**Görev**
Seçilen bölüme göre hamr (şarap) denilen içkinin bir damlasını bile içmek dinde hangi cezayı gerektirir?
***** Seçilen Bölüm
Bu gibi sıvıların içilmesindeki zararlar, herkes tarafından bilinmektedir. Bu içkilerin cemiyet bünyesinde açtığı yaralar çok acıdır. Bunların ahiretteki sorumlulukları ise çok daha büyüktür. Hele hamr (şarab) denilen içkinin bir damlasını bile içmek ittifakla haram olup dinde had denilen cezayı gerektirir.
Sonuç; Bu pek zararlı olan şeylerden kaçınmalıdır. Bunlardan kaçınmak, gerek ferdler, gerekse cemiyet için selamettir.
Temiz olan içilecek bir sıvı, bedene zarar verecek bir hale gelmedikçe bozulması ile haram olmaz. Fakat etler kokunca yenmesi haram olur. Süt, tereyağı, zeytinyağı kokmakla haram olmaz. Yiyeceklere gelince, bunlar bozulurda keskinleşirse temizliklerini yitirir. Onun için yenmeleri haram olur.
Hamamların ve benzeri yerlerin pis sularını sebze bahçelerine akıtmak mekruhtur. Fakat bu gibi pis sularla sulanan bostanların sebzelerini yemek haram değildir. Birçok alimlere göre, mekruh da değildir.
**********
***** Eldeki Veriler
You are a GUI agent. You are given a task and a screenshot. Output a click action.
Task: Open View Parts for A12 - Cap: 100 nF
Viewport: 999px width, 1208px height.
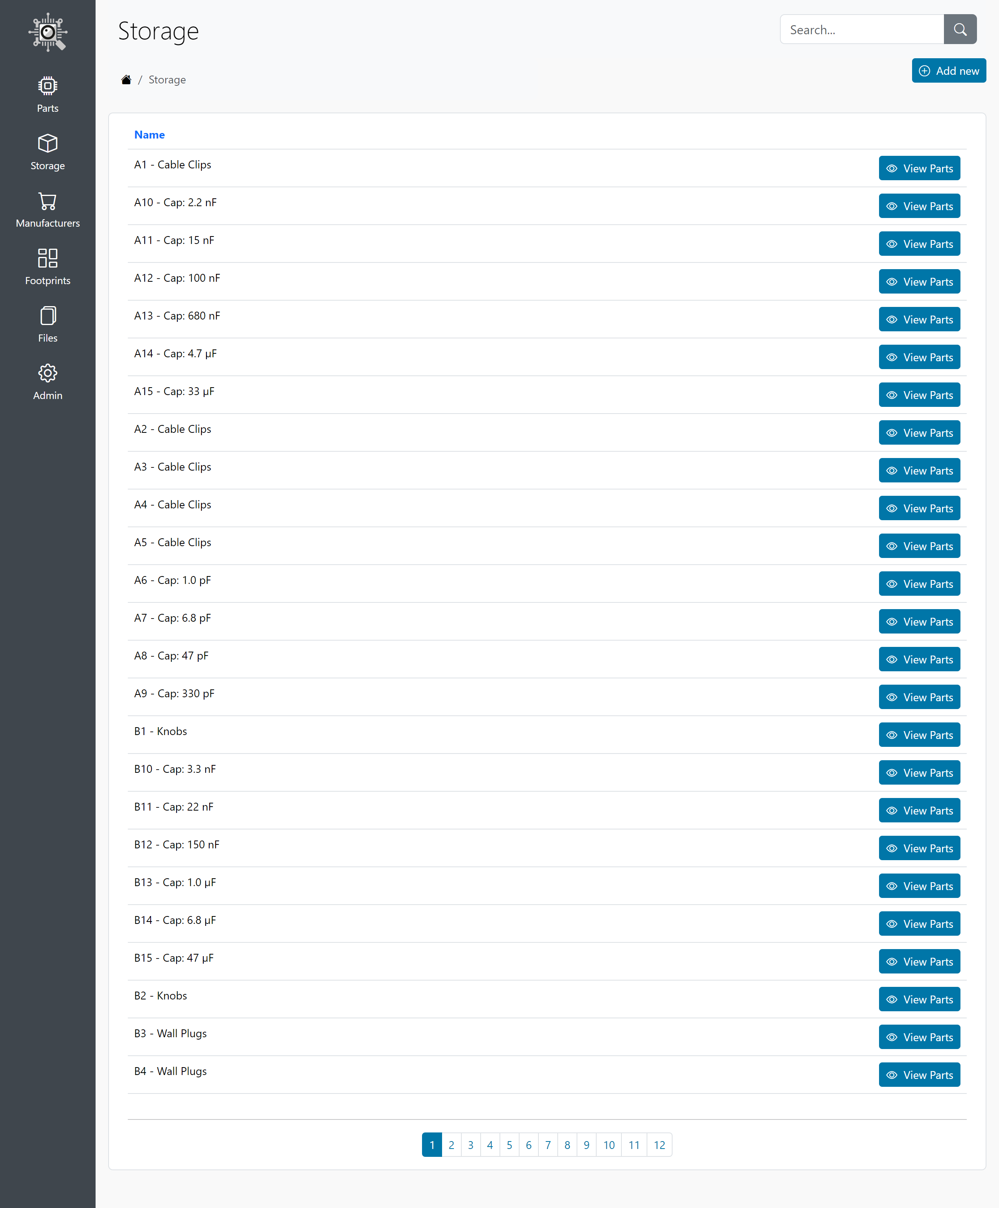click(x=919, y=281)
**********
**Çözüm**
Dinde had denilen cezayı gerektirir.